Tuesday, 7:00 pm EDT October 11, 2022
The Center for Fiction
The Ticket/Voucher option includes a $10 Bookstore voucher, redeemable toward the featured event book on the night of the event. All registrants will receive a link to livestream the event.
Continuing our series on the power and potential of the thriller genre, The Center for Fiction welcomes Ousmane K. Power-Greene for a conversation on The Confessions of Matthew Strong. In this thought-provoking and suspenseful tale, Allegra Douglass is finally ready to tell her version of what happened with a white supremacist named Matthew Strong. From the beginning, Allie had the clues—found in possibly-connected disappearances of other young Black women; in a series of recently restored plantation homes; in letters outlining an uprising; in maps of slave trade routes and old estates; in hidden caves and buried tunnels; in a confessional that should never have existed—and then Allie herself disappears. In his incendiary story about race, redemption, the dangerous imbalances that continue to destabilize society, Power-Greene “shreds the pretense that America’s murderous history is a ‘whodunit’ and not a ‘wedunit’” (Paul Beatty). Author Elizabeth Nunez (Now Lila Knows) will join him in conversation.
Ousmane K. Power-Greene
Ousmane K. Power-Greene
Ousmane K. Power-Greene is the Program Director of Africana Studies and an Associate Professor of History at Clark University. Power-Greene is the author of Against Wind and Tide: The African American Struggle Against the Colonization Movement, and his writing appears in The Harlem Renaissance Revisited: Politics, Arts, and Letters. He’s been featured on All Things Considered, C-SPAN Book TV, and NPR’s history podcast Throughline.

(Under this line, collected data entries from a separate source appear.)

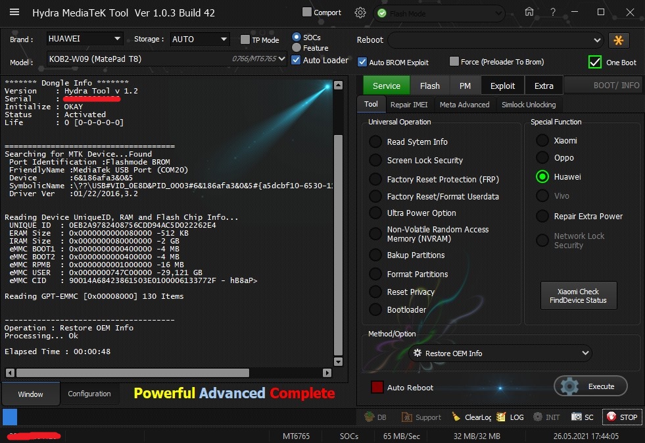Open the LOG notes icon
Viewport: 645px width, 443px height.
click(x=501, y=417)

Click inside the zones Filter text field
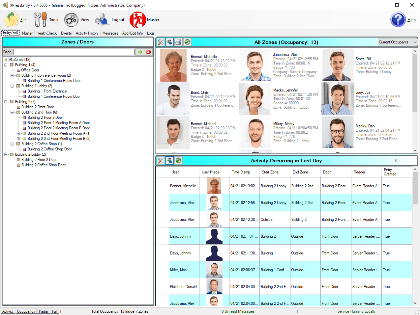(74, 52)
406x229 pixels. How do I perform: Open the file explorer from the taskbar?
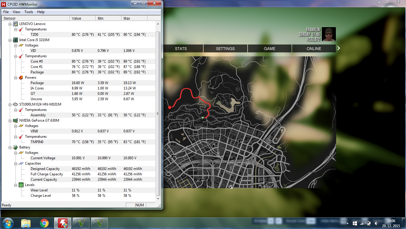[26, 223]
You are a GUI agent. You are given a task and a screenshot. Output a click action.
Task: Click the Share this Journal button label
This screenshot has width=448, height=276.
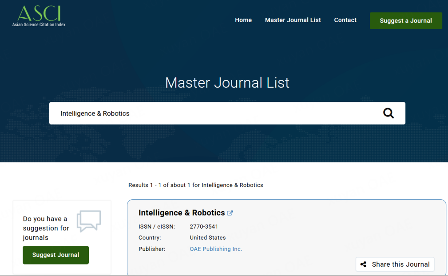(x=400, y=264)

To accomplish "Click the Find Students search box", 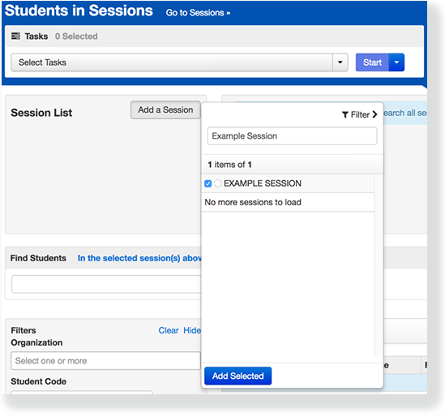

Photo Credit: Imanni Power-Greene
Elizabeth Nunez is the award-winning author of a memoir and ten novels, four of them selected as New York Times Editors’ Choices. Anna In-Between won the PEN Oakland/Josephine Miles Award and was long-listed for an IMPAC Dublin International Literary Award. Nunez also received the 2015 Hurston/Wright Legacy Award in nonfiction for Not for Everyday Use; an American Book Award; and a NALIS Lifetime Literary Award from the Trinidad and Tobago National Library. She is a cofounder of the National Black Writers Conference and executive producer of the CUNY-TV series Black Writers in America. Nunez is a Distinguished Professor at Hunter College, where she teaches fiction writing. She divides her time between Amityville and Brooklyn, New York.
The Confessions of Matthew Strong
By Ousmane K. Power-Greene
Published by Other Press
A wildly original, incendiary story about race, redemption, the dangerous imbalances that continue to destabilize society, and speaking out for what’s right.
One could argue the story begins the night Allegra Douglass is awarded Distinguished Chair in Philosophy at her top-tier university in New York—the same night her grandmother dies—or before that: the day Allie left Birmingham and never looked back. Or even before that: the day her mother disappeared. But for our purposes Allie’s story begins at the end, when she is finally ready to tell her version of what happened with a white supremacist named Matthew Strong.
From the beginning, Allie had the clues: in a spate of possibly connected disappearances of other young Black women; in a series of recently restored plantation homes; in letters outlining an uprising; in maps of slave trade routes and old estates; in hidden caves and buried tunnels; and finally, in a confessional that should never have existed. They just have to make a case strong enough for the FBI and police to listen. This is when Allie herself disappears.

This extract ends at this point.